I survived two Summers so far this year (Florida and São Paulo Summers are tough!) using a ponytail while caring for my mother. I did not have much time and courage to color my hair often as I liked, even if my gray hair were screaming and demanding to be colored.
When I returned home I did my roots while I looked helplessly into the mirror knowing that I would have to do the same thing in about 10-12 days later. I decided to repress my thoughts. After 2 weeks I glimpsed my grays and reminded myself that I needed to visit Sally's or scheduled an appointment with my hairstylist. Two inches of gray hair and 1week later I was avoiding all mirrors at home.
At the point my hair was on my shoulders in order to get long again. The only thing that was on my way to reach my ultimate goal was my gray hair. I was tired of all my efforts to color it every 15 days at minimum. It was a ridiculous waste of time and money, not to mention my frustration at seeing new baby 'gray' hair growing on my forehead.
Then a week ago talking to a dear friend she remembered an author of a blog that started making cleaning products at home as I do. The author also loves to sew and my friend mentioned that she quit coloring her hair looking for more natural ways to deal with her gray hair. I learned she had shaved her head and let the hair grow naturally silver over a year and a half and made a video about it. Maybe I would like to exchange recipes for cleaning products, sewing tips and gray hair? I was curious enough to read her entire blog in one night.

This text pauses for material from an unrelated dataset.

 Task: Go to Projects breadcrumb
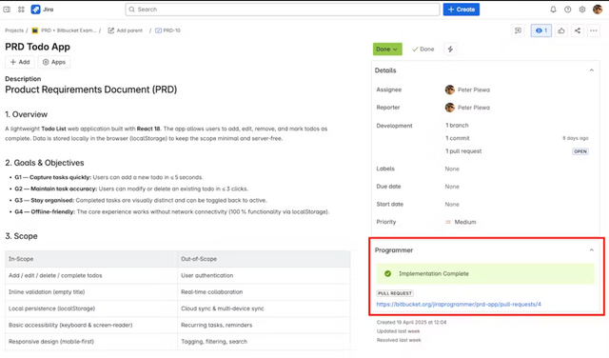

After a day searching tips of how to care for gray (actually it is called 'silver' hair as gray has a bad connotation) hair as well choosing a haircut, I concluded that I had two options: stop coloring my hair and let it grow in two-tones (white root with dark brown tips) or, shave my head and let it grow the way it is. So after presenting the video for my hubby and Tuca, I contacted my close cousins to be online with me while I shave my locks. I chose a theme song and also prepared the camera. The results you can watch here soon.
It was the best thing I did. Without any regrets. And my intent to have a long hair will be completed in about two years.
Change is good. Choose to change is better.